TASK DETAILS >> Scan the material for the string "first" and copy out every line in which it occurs.

RECORDED INFORMATION >>

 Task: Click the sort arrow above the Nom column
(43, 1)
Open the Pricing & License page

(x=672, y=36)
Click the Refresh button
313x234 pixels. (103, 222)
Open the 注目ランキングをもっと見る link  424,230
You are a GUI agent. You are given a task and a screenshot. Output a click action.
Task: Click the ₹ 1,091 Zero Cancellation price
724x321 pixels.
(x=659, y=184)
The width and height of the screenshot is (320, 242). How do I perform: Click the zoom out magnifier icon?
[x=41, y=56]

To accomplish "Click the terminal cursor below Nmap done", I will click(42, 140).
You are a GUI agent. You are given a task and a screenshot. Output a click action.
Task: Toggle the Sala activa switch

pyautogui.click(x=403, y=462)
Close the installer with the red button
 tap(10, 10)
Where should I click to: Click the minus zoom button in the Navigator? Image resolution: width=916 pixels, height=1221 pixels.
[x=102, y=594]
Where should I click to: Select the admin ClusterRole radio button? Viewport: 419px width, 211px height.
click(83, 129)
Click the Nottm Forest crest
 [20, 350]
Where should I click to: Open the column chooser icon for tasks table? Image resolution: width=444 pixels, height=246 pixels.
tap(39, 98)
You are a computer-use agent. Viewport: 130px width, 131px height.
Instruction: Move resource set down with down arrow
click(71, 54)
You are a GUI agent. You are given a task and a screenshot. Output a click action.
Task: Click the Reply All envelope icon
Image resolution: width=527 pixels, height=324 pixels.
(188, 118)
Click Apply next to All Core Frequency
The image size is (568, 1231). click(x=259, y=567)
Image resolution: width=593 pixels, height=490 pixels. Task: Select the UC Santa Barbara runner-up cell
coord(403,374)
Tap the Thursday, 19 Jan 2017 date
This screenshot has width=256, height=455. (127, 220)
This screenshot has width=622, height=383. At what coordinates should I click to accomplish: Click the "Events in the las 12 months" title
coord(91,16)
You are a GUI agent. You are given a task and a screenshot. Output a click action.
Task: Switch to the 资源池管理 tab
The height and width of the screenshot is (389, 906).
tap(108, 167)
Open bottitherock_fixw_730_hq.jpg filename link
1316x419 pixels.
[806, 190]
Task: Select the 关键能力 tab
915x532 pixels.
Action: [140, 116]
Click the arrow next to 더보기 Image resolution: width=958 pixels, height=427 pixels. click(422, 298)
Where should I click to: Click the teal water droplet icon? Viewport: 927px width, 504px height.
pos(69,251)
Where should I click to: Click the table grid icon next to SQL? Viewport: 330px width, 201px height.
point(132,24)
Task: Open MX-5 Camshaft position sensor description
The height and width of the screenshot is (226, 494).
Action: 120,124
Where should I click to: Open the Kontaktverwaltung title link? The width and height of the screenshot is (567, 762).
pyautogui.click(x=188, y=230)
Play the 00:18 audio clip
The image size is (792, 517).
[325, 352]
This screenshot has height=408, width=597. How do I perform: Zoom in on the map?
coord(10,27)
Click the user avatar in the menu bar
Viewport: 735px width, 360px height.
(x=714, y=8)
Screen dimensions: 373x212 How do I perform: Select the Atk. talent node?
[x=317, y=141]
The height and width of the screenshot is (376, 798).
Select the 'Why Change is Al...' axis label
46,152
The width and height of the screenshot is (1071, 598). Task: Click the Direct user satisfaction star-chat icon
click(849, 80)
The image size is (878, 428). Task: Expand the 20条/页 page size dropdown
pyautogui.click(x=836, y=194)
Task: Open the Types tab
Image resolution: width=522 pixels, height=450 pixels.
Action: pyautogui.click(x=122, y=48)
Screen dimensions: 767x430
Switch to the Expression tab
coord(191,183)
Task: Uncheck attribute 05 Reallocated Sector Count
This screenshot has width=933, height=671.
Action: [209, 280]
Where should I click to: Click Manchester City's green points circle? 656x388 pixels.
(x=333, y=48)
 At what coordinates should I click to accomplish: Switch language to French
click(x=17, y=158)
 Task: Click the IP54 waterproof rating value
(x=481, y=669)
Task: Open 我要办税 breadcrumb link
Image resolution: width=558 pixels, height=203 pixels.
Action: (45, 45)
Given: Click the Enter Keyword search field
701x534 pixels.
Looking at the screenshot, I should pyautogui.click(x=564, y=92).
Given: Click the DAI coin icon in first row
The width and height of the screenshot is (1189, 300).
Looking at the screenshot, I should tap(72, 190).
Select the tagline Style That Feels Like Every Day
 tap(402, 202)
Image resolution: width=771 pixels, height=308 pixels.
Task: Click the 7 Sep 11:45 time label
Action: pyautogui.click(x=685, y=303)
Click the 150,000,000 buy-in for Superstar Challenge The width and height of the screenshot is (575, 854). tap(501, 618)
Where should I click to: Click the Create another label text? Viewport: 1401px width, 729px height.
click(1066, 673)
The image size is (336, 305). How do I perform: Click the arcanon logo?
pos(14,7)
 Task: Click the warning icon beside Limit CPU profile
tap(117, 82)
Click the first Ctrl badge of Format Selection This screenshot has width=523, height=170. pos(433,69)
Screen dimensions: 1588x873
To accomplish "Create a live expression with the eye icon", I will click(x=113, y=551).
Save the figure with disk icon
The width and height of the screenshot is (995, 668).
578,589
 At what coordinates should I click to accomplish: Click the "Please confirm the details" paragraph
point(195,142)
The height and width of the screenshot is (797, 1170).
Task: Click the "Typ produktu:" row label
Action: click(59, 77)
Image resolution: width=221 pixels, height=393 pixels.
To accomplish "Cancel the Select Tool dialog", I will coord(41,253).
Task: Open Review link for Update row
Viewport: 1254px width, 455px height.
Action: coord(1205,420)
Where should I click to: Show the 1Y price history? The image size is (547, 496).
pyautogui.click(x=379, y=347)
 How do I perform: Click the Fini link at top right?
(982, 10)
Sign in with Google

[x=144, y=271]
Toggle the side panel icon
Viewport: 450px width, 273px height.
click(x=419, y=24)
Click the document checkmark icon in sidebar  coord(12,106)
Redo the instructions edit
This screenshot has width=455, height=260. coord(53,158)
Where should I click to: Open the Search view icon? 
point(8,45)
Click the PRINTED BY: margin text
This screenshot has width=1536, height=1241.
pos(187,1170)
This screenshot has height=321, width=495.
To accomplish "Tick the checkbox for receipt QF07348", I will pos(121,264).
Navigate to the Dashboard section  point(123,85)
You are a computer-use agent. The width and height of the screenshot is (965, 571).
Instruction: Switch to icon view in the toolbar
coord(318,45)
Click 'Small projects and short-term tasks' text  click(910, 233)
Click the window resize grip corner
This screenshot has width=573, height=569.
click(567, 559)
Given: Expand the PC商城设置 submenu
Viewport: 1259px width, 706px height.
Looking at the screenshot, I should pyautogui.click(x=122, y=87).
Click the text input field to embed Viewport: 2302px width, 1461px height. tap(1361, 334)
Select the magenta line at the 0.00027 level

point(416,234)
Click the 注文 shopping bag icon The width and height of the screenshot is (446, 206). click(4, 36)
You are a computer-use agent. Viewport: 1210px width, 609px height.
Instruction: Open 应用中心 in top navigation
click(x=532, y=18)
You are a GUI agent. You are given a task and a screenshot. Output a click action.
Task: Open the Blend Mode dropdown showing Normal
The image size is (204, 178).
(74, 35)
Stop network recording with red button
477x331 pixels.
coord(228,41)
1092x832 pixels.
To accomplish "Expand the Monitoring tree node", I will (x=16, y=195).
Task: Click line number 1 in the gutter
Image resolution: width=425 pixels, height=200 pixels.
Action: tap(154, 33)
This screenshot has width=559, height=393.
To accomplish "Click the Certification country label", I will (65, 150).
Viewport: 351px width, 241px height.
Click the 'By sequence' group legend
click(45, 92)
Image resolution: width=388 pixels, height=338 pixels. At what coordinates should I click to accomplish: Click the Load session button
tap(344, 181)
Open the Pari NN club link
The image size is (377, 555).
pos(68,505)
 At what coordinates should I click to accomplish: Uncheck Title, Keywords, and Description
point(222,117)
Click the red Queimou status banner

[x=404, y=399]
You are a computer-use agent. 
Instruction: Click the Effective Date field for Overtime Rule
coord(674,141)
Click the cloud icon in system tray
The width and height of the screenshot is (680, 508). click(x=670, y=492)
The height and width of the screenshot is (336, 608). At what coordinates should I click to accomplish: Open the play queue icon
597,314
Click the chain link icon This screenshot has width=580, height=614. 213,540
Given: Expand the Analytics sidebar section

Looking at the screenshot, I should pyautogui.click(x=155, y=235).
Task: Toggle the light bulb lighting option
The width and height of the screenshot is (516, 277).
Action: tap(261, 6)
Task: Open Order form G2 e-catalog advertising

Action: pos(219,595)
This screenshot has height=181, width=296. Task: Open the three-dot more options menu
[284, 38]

OUTPUT OF THE EXERCISE >>
Given: Click the DAI coin icon in first row
Click the first Ctrl badge of Format Selection This screenshot has width=523, height=170. pos(433,69)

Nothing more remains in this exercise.